• EXERCISE REQUIREMENTS: In full and without change, return each entry.
#### GIVEN DATA ####
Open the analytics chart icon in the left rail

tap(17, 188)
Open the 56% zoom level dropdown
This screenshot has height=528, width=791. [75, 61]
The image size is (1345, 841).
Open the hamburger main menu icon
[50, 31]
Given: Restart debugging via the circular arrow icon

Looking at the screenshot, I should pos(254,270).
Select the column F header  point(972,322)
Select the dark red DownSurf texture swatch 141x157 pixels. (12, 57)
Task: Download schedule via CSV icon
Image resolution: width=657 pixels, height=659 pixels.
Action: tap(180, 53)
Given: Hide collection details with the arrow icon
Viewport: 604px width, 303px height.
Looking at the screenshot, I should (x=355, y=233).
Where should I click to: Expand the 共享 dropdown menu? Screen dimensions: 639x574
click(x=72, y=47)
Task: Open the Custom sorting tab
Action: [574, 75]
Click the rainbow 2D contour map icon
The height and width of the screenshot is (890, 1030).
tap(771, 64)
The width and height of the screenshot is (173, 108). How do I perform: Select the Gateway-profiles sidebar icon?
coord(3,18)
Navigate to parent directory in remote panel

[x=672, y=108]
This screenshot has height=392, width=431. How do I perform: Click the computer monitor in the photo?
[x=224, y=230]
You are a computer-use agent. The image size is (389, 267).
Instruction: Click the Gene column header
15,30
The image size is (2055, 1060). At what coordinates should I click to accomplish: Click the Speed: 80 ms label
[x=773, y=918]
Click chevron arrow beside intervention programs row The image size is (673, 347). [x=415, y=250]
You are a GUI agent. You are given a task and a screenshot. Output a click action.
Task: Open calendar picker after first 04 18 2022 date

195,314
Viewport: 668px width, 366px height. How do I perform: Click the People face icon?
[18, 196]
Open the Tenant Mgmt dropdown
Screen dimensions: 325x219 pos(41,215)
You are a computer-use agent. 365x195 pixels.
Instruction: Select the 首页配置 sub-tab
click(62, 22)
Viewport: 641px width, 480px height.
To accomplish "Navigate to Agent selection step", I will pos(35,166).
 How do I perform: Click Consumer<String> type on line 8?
####
• RESPONSE BELOW:
Open the analytics chart icon in the left rail

tap(17, 188)
Open the 56% zoom level dropdown
This screenshot has height=528, width=791. [75, 61]
The image size is (1345, 841).
Open the hamburger main menu icon
[50, 31]
Given: Restart debugging via the circular arrow icon

Looking at the screenshot, I should pos(254,270).
Select the column F header  point(972,322)
Select the dark red DownSurf texture swatch 141x157 pixels. (12, 57)
Task: Download schedule via CSV icon
Image resolution: width=657 pixels, height=659 pixels.
Action: tap(180, 53)
Given: Hide collection details with the arrow icon
Viewport: 604px width, 303px height.
Looking at the screenshot, I should (x=355, y=233).
Where should I click to: Expand the 共享 dropdown menu? Screen dimensions: 639x574
click(x=72, y=47)
Task: Open the Custom sorting tab
Action: [574, 75]
Click the rainbow 2D contour map icon
The height and width of the screenshot is (890, 1030).
tap(771, 64)
The width and height of the screenshot is (173, 108). How do I perform: Select the Gateway-profiles sidebar icon?
coord(3,18)
Navigate to parent directory in remote panel

[x=672, y=108]
This screenshot has height=392, width=431. How do I perform: Click the computer monitor in the photo?
[x=224, y=230]
You are a computer-use agent. The image size is (389, 267).
Instruction: Click the Gene column header
15,30
The image size is (2055, 1060). At what coordinates should I click to accomplish: Click the Speed: 80 ms label
[x=773, y=918]
Click chevron arrow beside intervention programs row The image size is (673, 347). [x=415, y=250]
You are a GUI agent. You are given a task and a screenshot. Output a click action.
Task: Open calendar picker after first 04 18 2022 date

195,314
Viewport: 668px width, 366px height. How do I perform: Click the People face icon?
[18, 196]
Open the Tenant Mgmt dropdown
Screen dimensions: 325x219 pos(41,215)
You are a computer-use agent. 365x195 pixels.
Instruction: Select the 首页配置 sub-tab
click(62, 22)
Viewport: 641px width, 480px height.
To accomplish "Navigate to Agent selection step", I will pos(35,166).
 How do I perform: Click Consumer<String> type on line 8?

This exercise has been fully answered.